Resuming the talk of abstraction in combat, we want now to define, in relation to the practice of fighting, what does it mean (at its most extreme level).
Bearing in mind that these are just general guidelines and examples let’s see, in 6DKF, what does it mean to abstract the clash:
- Stay in a highly responsive state but with a meditative and detached mental attitude; on the battlefield we are alone with ourselves, we are against ourselves, others stop worrying us
- Understand that everything is part of a one that we can use without hesitation and limitlessly to reach our goals
- Reduce any entity of the fight scenario (a room, a ring, a forest, etc.) to a set of elements that move and work according to well-defined rules imposed by physics (so for humans, inanimate objects, weapons, etc.)
- Analyze the opponents as inert targets with a range of instruments and possible movements limited by the psychophysical condition / position in which they are
- Do not worry (if reasonable) about what the adversary is probably thinking to do but rather concentrate on anything that is actually in the condition of doing (mentally, physically, etc.); in this way the 90% of fake / tricks are almost useless (that’s the reason why in 6DKF we train to handle more unpredictable, fast, changing and “evanescent” targets of a human being)

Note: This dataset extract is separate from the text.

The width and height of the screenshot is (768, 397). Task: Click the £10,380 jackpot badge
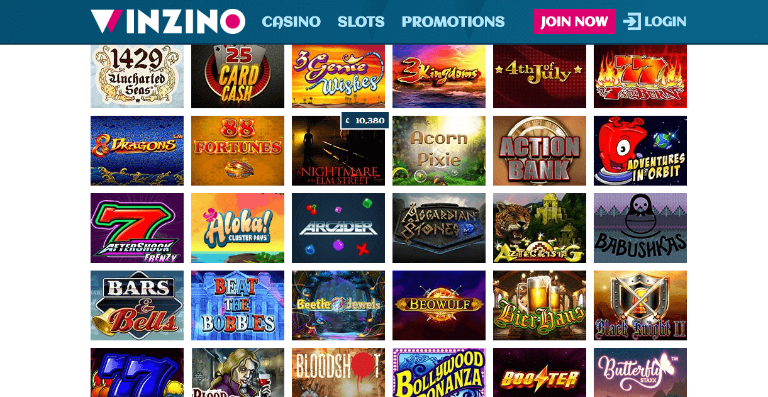point(365,121)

- Understand not only the general human mechanics (eg. the difference between a movement that is so evolute that it cannot be “reversible” by one who can hide another one) but also the personal mechanics of opponents (recognizing emotions, damages, repetitions, errors, sequences, involuntary signals, tactical settings, skills, etc.)

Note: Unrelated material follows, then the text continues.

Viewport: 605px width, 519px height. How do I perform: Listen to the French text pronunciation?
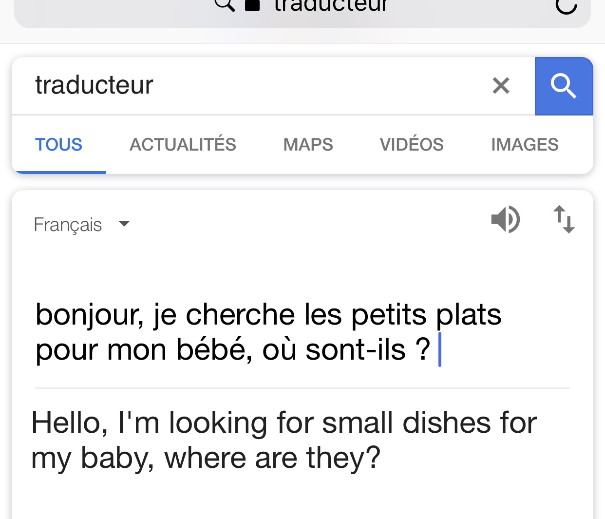[x=505, y=220]
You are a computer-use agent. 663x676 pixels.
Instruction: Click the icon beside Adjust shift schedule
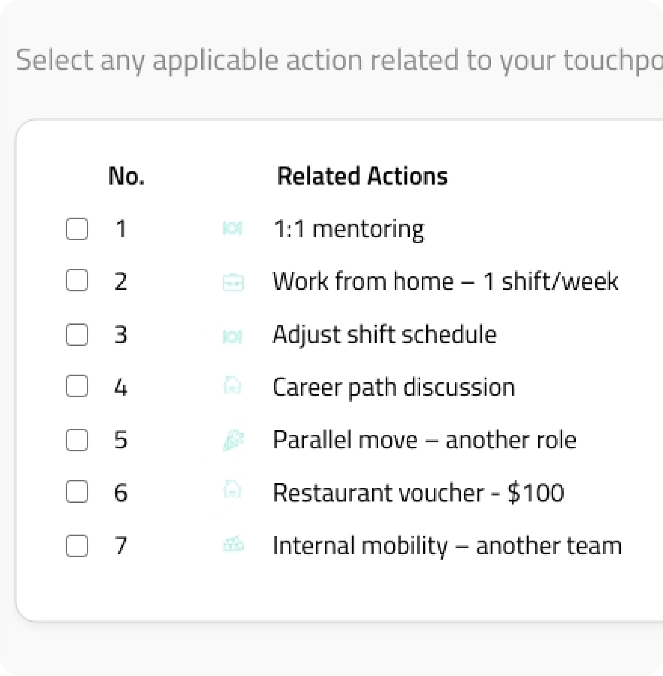tap(232, 337)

- Eliminate any spontaneous human emotion (desire for revenge, anger, frustration, fear, hurry, etc.) or feeling (pain, fatigue, malaise, etc.) as if we were struggling in a virtual, ethereal, mental environment (eg. the opponent speaks, we do not ear him)

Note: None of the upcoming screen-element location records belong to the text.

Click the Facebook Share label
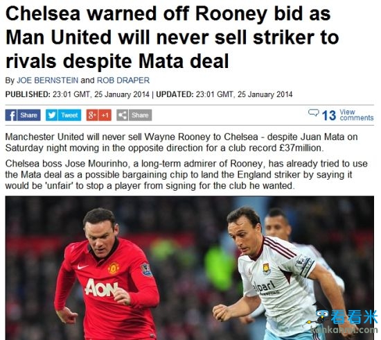 coord(28,115)
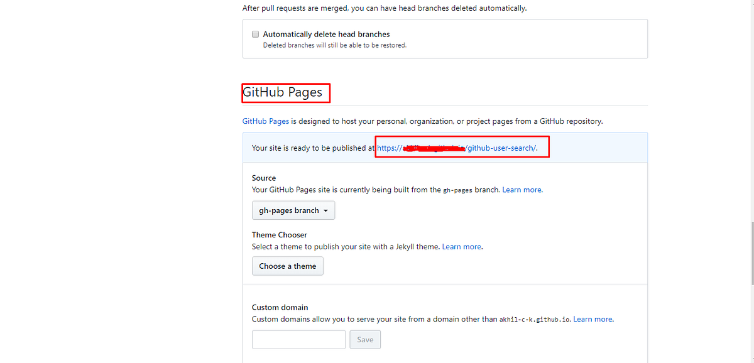Click inside the custom domain input field
This screenshot has height=363, width=754.
tap(298, 339)
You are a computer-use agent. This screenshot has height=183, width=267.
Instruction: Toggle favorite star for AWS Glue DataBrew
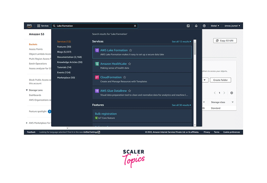(x=130, y=91)
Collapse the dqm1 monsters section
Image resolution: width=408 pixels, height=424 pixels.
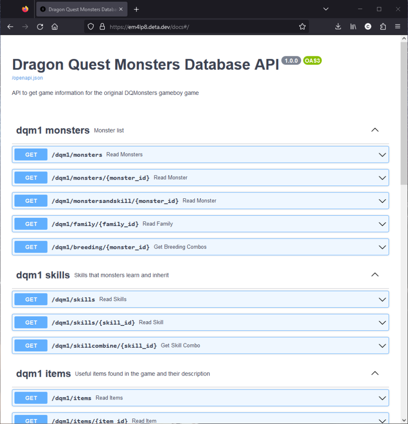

- Invoke in our favor every possible emotion / sensation to give us energy, strength, resistance, determination or courage (firmness, decision, enthusiasm, etc.) but without being its victim (one of the most impenetrable states of a warrior is the one where he is so detached from the struggle to sincerely feel piety for his enemy)
- Quoting Masaaki Hatsumi, playing serenely with the opponent as if we were not risking anything (not our life, not defeating, nothing at all); we must have a relaxed, enthusiastic but patient attitude
- Feel that we are so close to our element, so mastering our instruments to live combat as our natural environment
- Be 100% there, do not want the fight and at the same time do not want to avoid it (it’s not about feel pleasure or to desire the clash but to deal with it intensely without being involved in its rules)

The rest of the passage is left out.